Provided passage:

--------------------------------

Growth and inflation
Given that exports accounted for only 23% of China's GDP, stronger
domestic demand should largely offset the expected moderation of exports
and help China maintain a robust GDP growth of 7.9% in 2001. Despite
the stronger domestic demand, inflation will remain well contained,
thanks to the country's large pool of under-employed labor force that
helps keep wages stable. Increased imports of foreign goods as China
lowers trade barriers after WTO entry would also prompt keener competition
between domestic and foreign producers and keep local price increase
at bay. It is expected that consumer price inflation would rise only
modestly from 0.4% in 2000 to 1% in 2001.
CURRENCY STABILITY
With increased domestic demand, there is little need for China to
devalue its currency to boost economic growth. Meanwhile, the country's
favorable balance of payments position would continue to lend support
to the Renminbi. Although the slower growth of exports would depress
China's trade surplus to US$ 16.3 billion this year from US$ 24.2 billion
in 2000, increased capital inflows would offset the negative impact
on the external payments.
As China opens up its market wider after WTO entry, foreign direct
investment (FDI) in China would increase. In anticipation of expanded
business opportunities after China's WTO entry, foreign investors
had signed investment contracts amounted to a total of US$ 62.7 billion
with China in 2000, up substantially by 52.2% from 1999. The surge
in contracted FDI during 2000 is expected to translate gradually into
higher growth of utilized FDI in the coming year. Meanwhile, the inflow
of foreign portfolio investment is also expected to rise substantially
as Chinese companies step up overseas listing. It is reported that
Chinese enterprises would raise at least US$ 12.5 billion through listing
in the Hong Kong stock market in 2001, matching last year's levels.

--------------------------------

Data provided:
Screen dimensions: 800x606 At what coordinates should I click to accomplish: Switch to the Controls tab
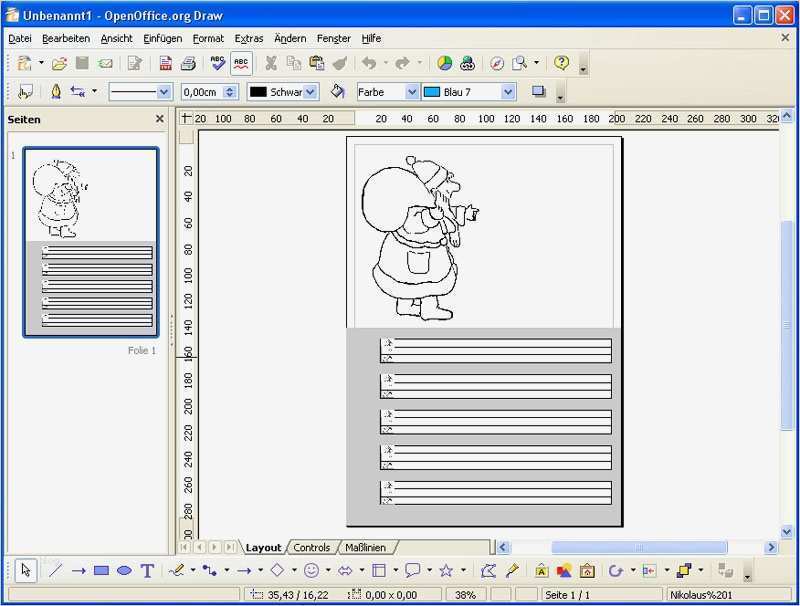pyautogui.click(x=312, y=547)
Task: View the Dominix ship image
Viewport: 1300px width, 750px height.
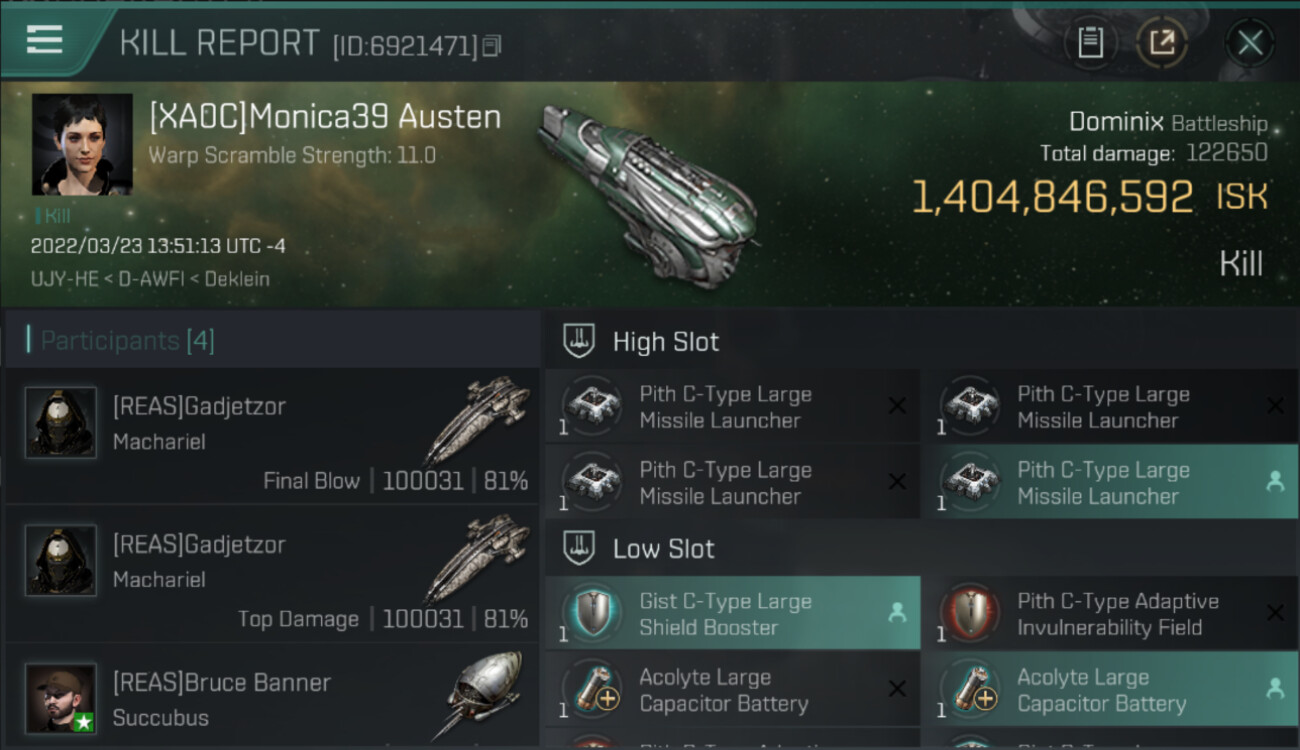Action: pos(647,193)
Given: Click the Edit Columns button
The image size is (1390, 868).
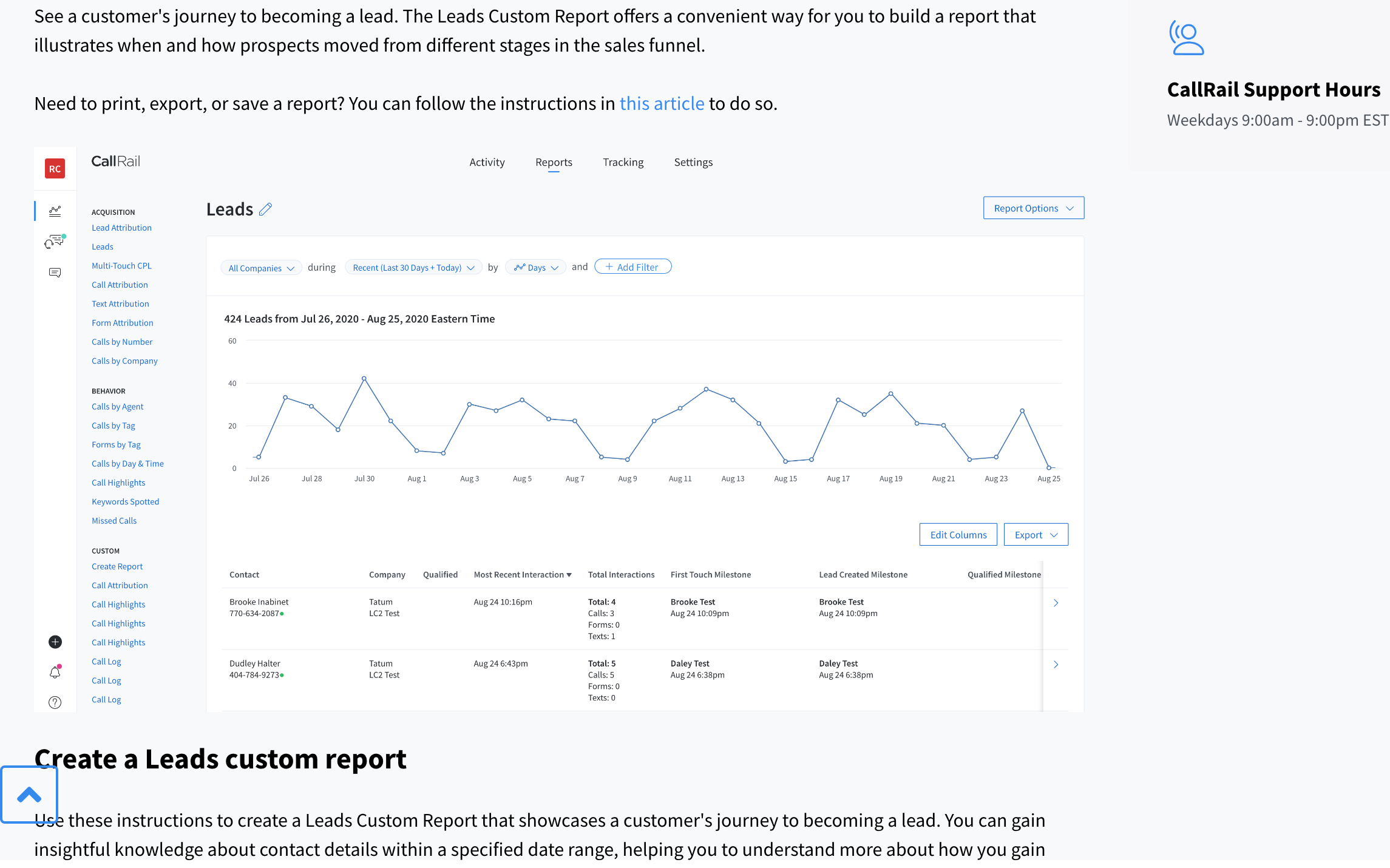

--------------------------------

Exercise requirements:
• A. Repeat word for word the part of the passage on China's economy starting at "Growth and inflation" and ending at "1% in 2001.".
• B. In the passage on China's economy, what total value of investment contracts did foreign investors sign with China in 2000?

Completed exercise:
• A.
Growth and inflation
Given that exports accounted for only 23% of China's GDP, stronger
domestic demand should largely offset the expected moderation of exports
and help China maintain a robust GDP growth of 7.9% in 2001. Despite
the stronger domestic demand, inflation will remain well contained,
thanks to the country's large pool of under-employed labor force that
helps keep wages stable. Increased imports of foreign goods as China
lowers trade barriers after WTO entry would also prompt keener competition
between domestic and foreign producers and keep local price increase
at bay. It is expected that consumer price inflation would rise only
modestly from 0.4% in 2000 to 1% in 2001.

• B. US$ 62.7 billion